MacIvor, who wrote, directed, and acts in ''Wilby," introduces us to about a dozen characters, each of whom is caught in momentary distress about life on the eponymous little island.
Since his wife left him, Dan Jarvis (James Allodi) has been feeling suicidal. His attempts are consistently, amusingly interrupted by fellow islanders, like Duck (Callum Keith Rennie), the friendly local handyman, and Carol (Sandra Oh), the uptight real estate agent who's trying to sell Dan's house. Ssshh: The mayor (Maury Chaykin) might be a buyer.
Carol's husband, Buddy (Paul Gross), a Wilby cop, is having an affair with Sandra (Rebecca Jenkins). She left town years ago and is back with her teenage daughter Emily (Ellen Page), who in the jaunty opening sequence runs across town for a make-out session with a boy.

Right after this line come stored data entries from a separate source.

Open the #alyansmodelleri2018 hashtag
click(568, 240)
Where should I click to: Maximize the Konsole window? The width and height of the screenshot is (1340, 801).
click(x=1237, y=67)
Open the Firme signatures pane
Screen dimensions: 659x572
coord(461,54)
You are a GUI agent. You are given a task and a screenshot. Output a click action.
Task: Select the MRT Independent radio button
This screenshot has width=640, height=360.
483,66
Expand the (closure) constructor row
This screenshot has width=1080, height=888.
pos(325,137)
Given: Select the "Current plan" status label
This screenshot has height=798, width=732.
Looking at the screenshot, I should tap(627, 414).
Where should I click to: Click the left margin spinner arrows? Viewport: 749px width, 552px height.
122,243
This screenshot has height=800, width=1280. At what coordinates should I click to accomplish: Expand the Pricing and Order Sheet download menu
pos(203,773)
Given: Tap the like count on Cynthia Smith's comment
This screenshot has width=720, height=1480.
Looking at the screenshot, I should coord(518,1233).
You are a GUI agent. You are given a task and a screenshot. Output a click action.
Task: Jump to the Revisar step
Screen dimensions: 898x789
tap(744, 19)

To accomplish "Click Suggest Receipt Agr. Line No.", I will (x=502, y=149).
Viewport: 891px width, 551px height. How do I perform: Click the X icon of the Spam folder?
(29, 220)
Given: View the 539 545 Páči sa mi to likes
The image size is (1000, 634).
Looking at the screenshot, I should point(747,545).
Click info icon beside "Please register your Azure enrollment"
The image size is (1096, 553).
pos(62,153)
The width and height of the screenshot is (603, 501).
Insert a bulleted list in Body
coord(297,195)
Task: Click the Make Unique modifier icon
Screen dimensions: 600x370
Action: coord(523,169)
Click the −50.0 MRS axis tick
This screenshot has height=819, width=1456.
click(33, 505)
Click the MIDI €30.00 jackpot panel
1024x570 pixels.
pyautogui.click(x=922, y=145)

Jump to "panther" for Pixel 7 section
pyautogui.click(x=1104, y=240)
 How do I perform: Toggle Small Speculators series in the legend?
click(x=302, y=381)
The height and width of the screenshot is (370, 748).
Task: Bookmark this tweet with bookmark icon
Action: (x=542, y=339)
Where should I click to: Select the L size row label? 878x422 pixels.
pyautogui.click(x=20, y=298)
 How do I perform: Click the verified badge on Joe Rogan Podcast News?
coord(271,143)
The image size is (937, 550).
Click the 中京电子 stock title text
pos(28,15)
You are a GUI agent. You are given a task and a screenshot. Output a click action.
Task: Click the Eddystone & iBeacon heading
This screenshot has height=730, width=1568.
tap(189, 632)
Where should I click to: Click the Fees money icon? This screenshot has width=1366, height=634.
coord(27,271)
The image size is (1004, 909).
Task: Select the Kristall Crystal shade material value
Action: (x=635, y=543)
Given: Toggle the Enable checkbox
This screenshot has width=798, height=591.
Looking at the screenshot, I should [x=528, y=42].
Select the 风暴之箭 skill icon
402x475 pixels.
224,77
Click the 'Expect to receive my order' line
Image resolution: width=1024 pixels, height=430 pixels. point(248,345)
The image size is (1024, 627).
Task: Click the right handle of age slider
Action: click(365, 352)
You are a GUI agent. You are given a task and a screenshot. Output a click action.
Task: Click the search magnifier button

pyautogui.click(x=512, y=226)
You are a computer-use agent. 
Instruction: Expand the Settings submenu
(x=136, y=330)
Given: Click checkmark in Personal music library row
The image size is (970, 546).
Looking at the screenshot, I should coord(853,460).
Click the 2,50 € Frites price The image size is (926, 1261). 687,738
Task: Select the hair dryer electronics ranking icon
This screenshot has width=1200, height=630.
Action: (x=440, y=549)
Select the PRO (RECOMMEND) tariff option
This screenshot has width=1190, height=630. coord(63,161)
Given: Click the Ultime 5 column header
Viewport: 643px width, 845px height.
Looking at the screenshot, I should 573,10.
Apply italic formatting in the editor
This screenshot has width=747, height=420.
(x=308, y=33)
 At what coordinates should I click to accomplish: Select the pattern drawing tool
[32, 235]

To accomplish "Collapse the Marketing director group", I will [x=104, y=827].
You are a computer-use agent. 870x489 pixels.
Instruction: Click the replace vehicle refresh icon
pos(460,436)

Wilby is one of those traditional-seeming towns that is actually more socially progressive than it appears. You get the sense from the punks and the gays and the lone woman of color that anyone could live here if only they knew it existed. The place is also so dull that the mayor might have to manufacture a little scandal over at the local park so he can benefit for his own selfish reasons.
But not even municipal corruption seems all that terrible in Wilby. Nothing extraordinary happens here. But nothing especially ordinary does either. MacIvor, who plays Stan, Buddy's dim partner, is quite good at not crowding the characters with all kinds of plot. The film is more behavior-driven than anything else, and most of the cast has worked with each other before, so the film has a chummy atmosphere.
Admirers of Mina Shum's 1994 romantic comedy ''Double Happiness" might be pleased to see the reunion of Rennie and Oh (the ''pour girl" from ''Sideways"). And anyone desperate to see what happened to Gross since CBS's Mountie-in-Chicago show, ''Due South," went off the air need look no further.
Despite its hipster-coffeehouse soundtrack, foul mouth, randy characters, and violent patches, ''Wilby" is wholesome and ultimately remarkable for its optimism. The film's title stems from a mishap with a banner, but it's also a prediction that sums up the local state of mind: We'll Be Wonderful. This may not seem like anything special, but you can see where the movie might have taken a dark detour and chose instead to accentuate the positive. There's room for everyone in Wilby except cynics.